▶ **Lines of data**
◇ ◇ ◇ ◇
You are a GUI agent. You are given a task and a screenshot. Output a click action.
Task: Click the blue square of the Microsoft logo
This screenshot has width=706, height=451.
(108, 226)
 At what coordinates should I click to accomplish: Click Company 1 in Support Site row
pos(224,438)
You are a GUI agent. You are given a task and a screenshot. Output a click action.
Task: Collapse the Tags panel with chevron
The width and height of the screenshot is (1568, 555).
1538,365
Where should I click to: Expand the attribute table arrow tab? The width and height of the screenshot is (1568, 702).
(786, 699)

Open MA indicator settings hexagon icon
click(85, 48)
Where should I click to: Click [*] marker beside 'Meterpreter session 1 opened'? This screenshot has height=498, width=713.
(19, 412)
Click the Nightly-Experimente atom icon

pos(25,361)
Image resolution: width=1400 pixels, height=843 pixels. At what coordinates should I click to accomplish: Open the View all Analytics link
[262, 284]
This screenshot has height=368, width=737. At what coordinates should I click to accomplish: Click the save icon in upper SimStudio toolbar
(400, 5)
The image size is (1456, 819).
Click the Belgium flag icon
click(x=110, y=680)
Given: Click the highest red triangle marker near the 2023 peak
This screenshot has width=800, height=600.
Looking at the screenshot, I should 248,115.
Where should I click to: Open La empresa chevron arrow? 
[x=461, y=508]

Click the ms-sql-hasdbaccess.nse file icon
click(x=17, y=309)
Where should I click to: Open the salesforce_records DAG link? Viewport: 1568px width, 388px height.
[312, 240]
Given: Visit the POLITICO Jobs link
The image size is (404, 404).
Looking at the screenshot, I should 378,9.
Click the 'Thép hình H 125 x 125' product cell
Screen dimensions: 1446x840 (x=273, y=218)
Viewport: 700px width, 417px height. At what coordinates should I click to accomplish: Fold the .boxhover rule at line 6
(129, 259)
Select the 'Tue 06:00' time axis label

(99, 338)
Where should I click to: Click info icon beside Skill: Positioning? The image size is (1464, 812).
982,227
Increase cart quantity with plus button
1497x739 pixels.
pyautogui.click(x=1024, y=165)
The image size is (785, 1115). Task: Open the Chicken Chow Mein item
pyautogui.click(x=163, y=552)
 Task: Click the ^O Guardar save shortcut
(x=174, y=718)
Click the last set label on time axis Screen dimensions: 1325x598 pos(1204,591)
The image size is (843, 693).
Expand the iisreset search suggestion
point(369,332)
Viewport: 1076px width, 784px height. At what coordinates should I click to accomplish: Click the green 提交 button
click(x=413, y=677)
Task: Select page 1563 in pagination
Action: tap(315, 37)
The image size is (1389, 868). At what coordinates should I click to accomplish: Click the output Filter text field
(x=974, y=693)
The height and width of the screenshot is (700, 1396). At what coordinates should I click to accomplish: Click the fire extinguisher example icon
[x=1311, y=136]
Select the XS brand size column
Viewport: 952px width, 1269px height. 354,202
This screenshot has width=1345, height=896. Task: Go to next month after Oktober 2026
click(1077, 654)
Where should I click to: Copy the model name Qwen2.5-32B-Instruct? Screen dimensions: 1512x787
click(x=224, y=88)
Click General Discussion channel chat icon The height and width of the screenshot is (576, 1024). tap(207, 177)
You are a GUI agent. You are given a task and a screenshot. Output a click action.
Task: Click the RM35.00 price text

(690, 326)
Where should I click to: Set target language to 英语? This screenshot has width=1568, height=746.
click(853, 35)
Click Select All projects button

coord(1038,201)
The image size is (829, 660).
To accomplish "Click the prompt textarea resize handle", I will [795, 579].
◇ ◇ ◇ ◇
▶ **Work instructions**
Reproduce, word for word, the lines between the one containing "Click the last" and the one containing "Action: tap(315, 37)", inclusive.

▶ **Problem solution**
Click the last set label on time axis Screen dimensions: 1325x598 pos(1204,591)
The image size is (843, 693).
Expand the iisreset search suggestion
point(369,332)
Viewport: 1076px width, 784px height. At what coordinates should I click to accomplish: Click the green 提交 button
click(x=413, y=677)
Task: Select page 1563 in pagination
Action: tap(315, 37)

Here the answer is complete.